Itachi menatap kertas itu dengan ekspresi tak terbaca, jemarinya menelusuri setiap huruf yang ada disitu; mesikipun ujung-ujung kertas itu tampak tertekuk pertanda lembaran itu adalah memoriam yang terlalu sering dikunjungi bahkan Itachi telah hapal setiap kata dan posisi huruf yang ada di luar kepala—namun entah kenapa tangannya tetap saja gemetaran setiap kali memegang lembaran itu. Dan ia pun tak terkejut ketika menyadari bahwa jemarinya telah berhenti di bagian atas kertas itu dan menelusuri Uchiha Sasuke Uchiha Sasuke Uchiha Sasuke yang tertulis di pojok kanan atas kertas; Sasuke Sasuke Sasuke—
Dipaksanya pandangannya untuk beranjak segera, dan mampir di bagian lain; shurikenjutsu – cukup baik. Itachi meringis.
Salahnya.
Dialihkannya tangannya dari kertas untuk meraih cangkir—genangan cokelat kemerahan menyambutnya hampa dan Itachi mendapati refleksi dirinya menatap balik dari situ. Disesapya hojicha itu perlahan. Rasa pahit samar menggelitik indera perasanya, ia tersenyum dalam hati lalu ditaruhnya lagi cangkir itu di meja—terlalu pelan hingga tanpa suara. Refleksi dirinya menatap balik dari permukaan hojicha di cangkir.
—hanya untuk digantikan dengan wajah anak laki-laki berambut jabrik yang sangat… di… di…
Itachi menggigit bibirnya. Ia tak pantas memikirkan hal itu kau pembunuh kotor.

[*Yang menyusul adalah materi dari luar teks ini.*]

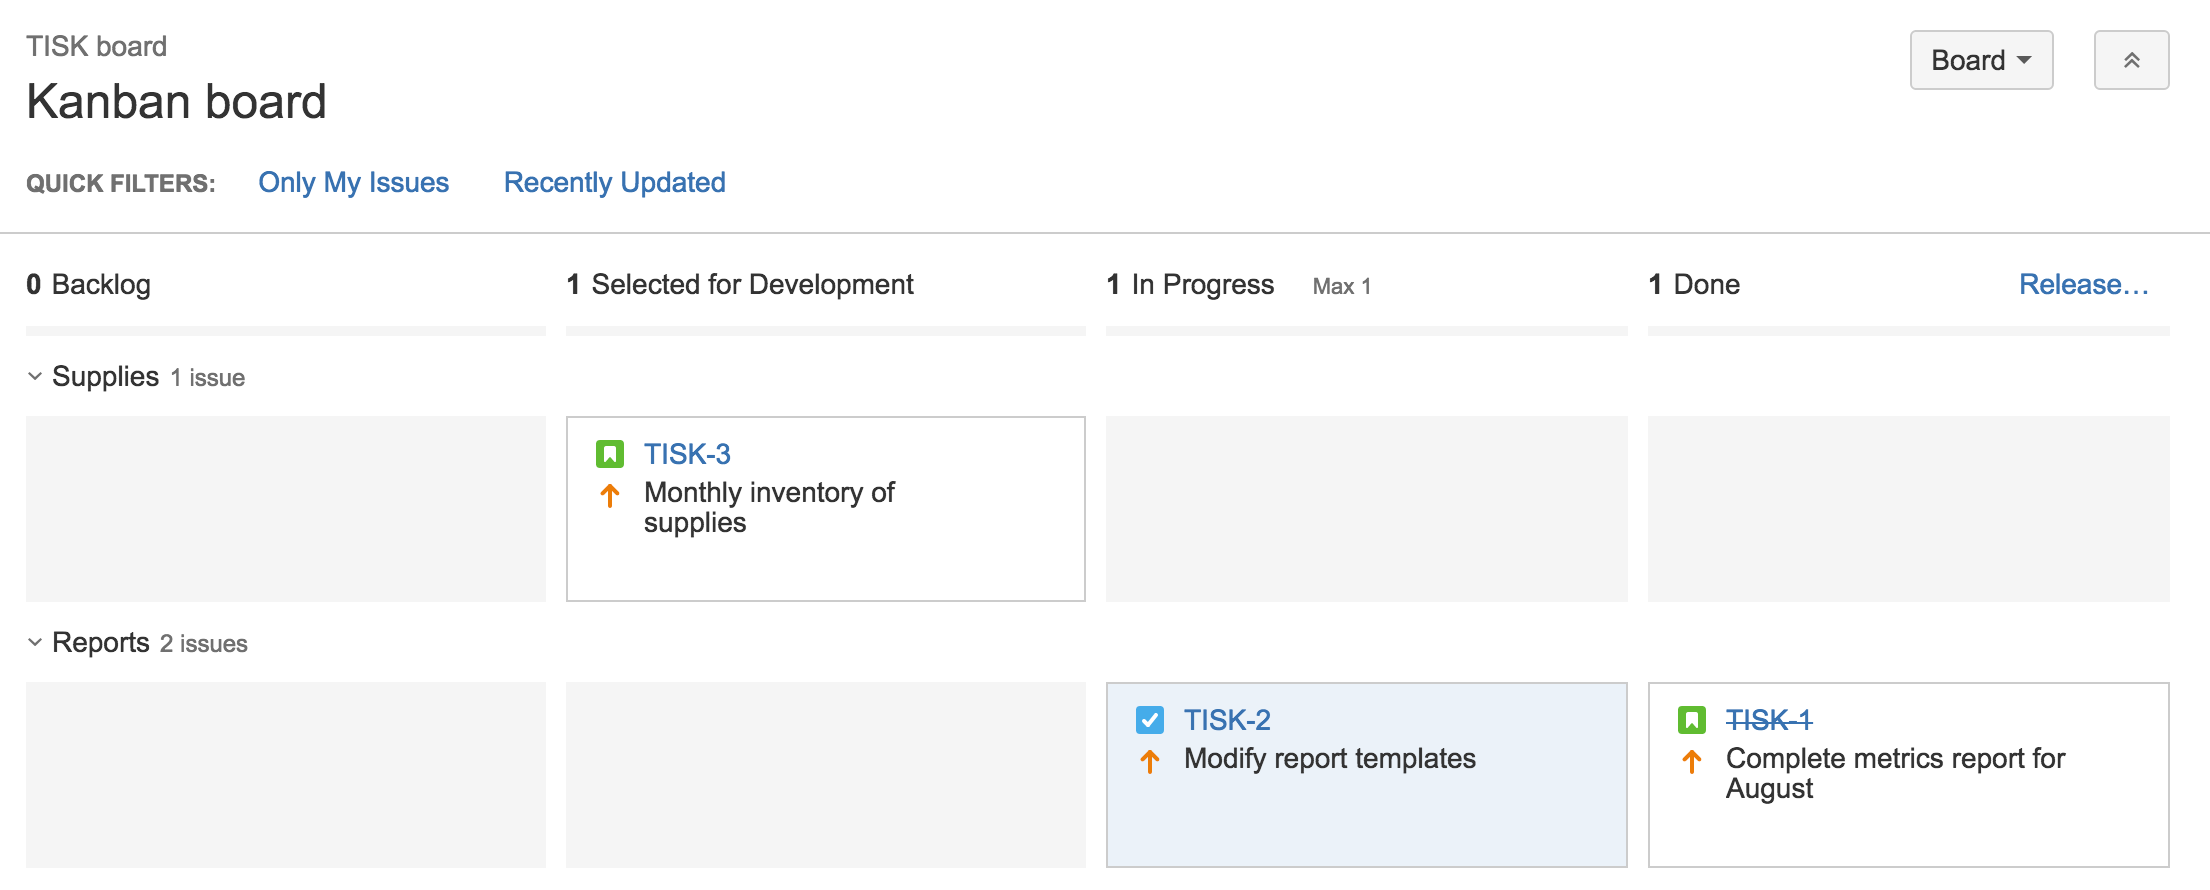This screenshot has width=2210, height=890.
Task: Open issue link TISK-1
Action: 1768,719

Dengan enggan dipaksanya pandangannya beralih lagi ke kertas di pangkuannya; shurikenjutsu – cukup baik (Nii-san, ayo kita latihan!) lalu ke Uchiha Sasuke (Nii-san sakit? Mengapa diam saja?) lalu kembali lagi ke cukup baik (ugh, berhenti menyentuh dahiku seperti itu Nii-san!) lalu ke Uchiha Sasuke (Nii-san, aku membeli kakigori untukmu!) lalu ke cangkir teh lalu ke Uchiha Sasuke (Nii-san, Nii-san…kakiku terkilir… ) Uchiha Sasuke Uchiha—
...bentengnya runtuh.
Badannya gemetaran, bodoh bodoh bodoh ia tak bisa mengontrolnya lagi tak bisa tak bisa lalu Nii-san ayo kita latihan melempar shuriken! Dicengkeramnya cangkir tehnya keras erat buku jarinya memutih lalu Nii-san ajari aku! Nii-san kan sudah janji… Napasnya memburu dan Nii-san selamat yaa kau diangkat menjadi kapten! Nanti aku akan menjadi shinobi hebat seperti Nii-san! Matanya terasa panas buram berkabut lalu waa, Nii-san membuatkanku jus tomat dingin! Aku sayang Nii—
.
.
Kabut panas, basah, perih, perih—dan hojicha di meja pun memunculkan riak dingin di permukaannya karena cairan bening yang jatuh dari atas.
.
.
FIN
.
Disclaimer : Naruto © Masashi Kishimoto. Tidak mengambil keuntungan material apapun dari fanfiksi ini.
notes:
- matcha: teh hijau yang biasa dipakai untuk upacara
- sanpicha: teh melati
- genmaicha: teh hijau yang dicampur dengan beras merah yang dipanggang
- hojicha: teh yang dibuat dari daun teh hijau yang dipanggang
- chawan mushi: telur yang dikukus dan disajikan di dalam cawan mirip cangkir kecil
.
notes ii:
ehm sori judulnya crack; btw judul diambil dari folk-song yang ada di Avatar: The Legend of Aang. pangeran zuko ganteng banget HAHAHA /sorirandom.
oh ya, bingung mau naro ini di genre apa. ada saran?